# [Directions for this task]
From the line that contains "The width and height of the screenshot is (1425, 713)." through the end of the records below, write out each line exactly as it appears, but not the pictures.

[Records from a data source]
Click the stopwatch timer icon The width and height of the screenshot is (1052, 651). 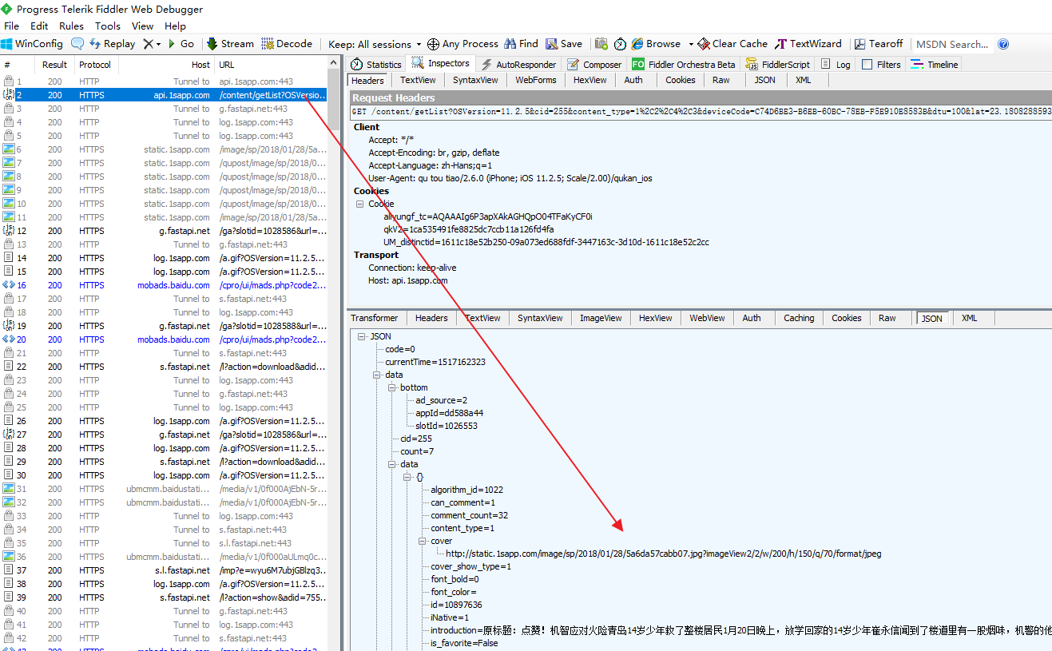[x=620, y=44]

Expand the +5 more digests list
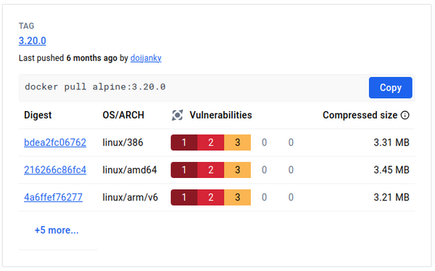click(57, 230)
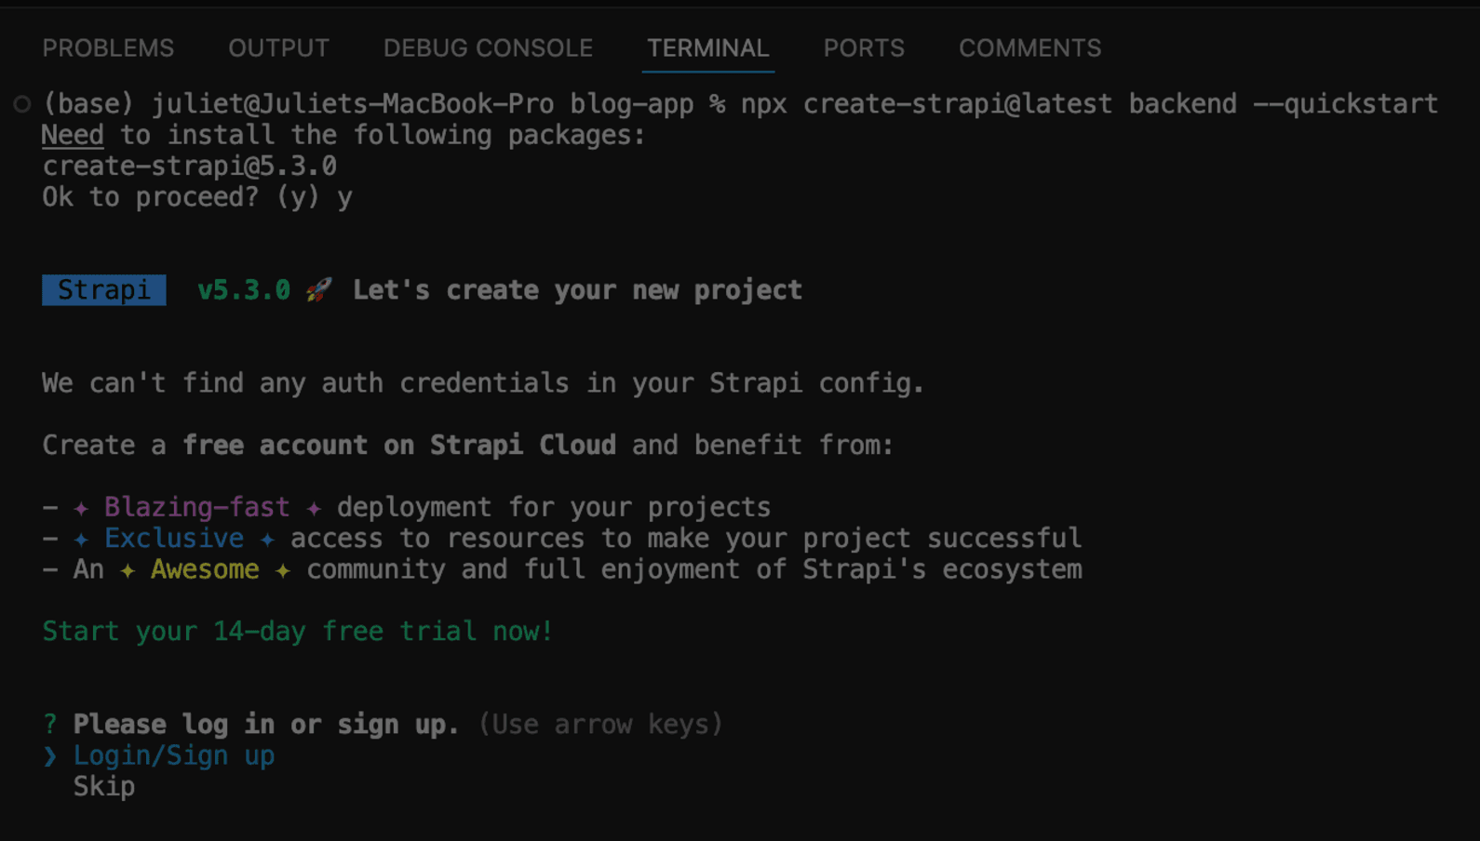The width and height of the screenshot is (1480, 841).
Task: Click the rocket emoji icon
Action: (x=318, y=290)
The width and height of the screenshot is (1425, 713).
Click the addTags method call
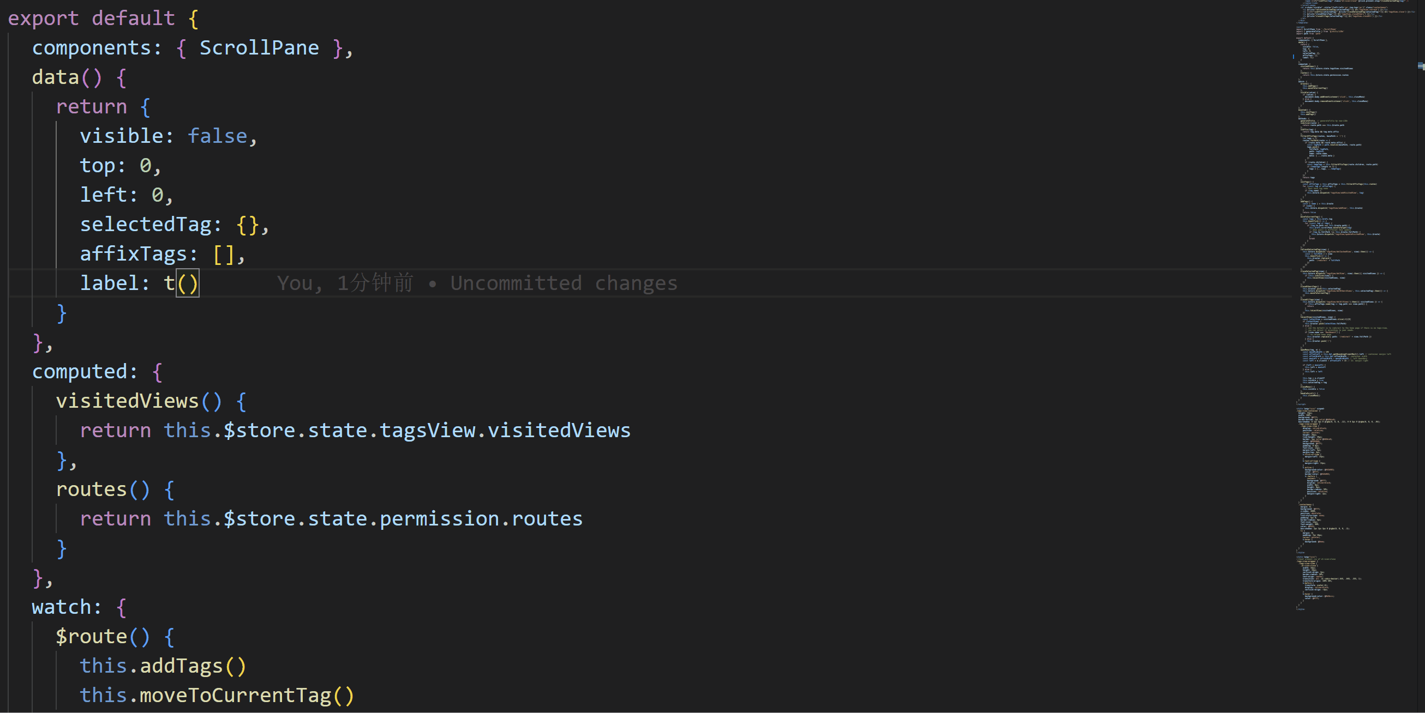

# [Task response]
The width and height of the screenshot is (1425, 713).
Click the addTags method call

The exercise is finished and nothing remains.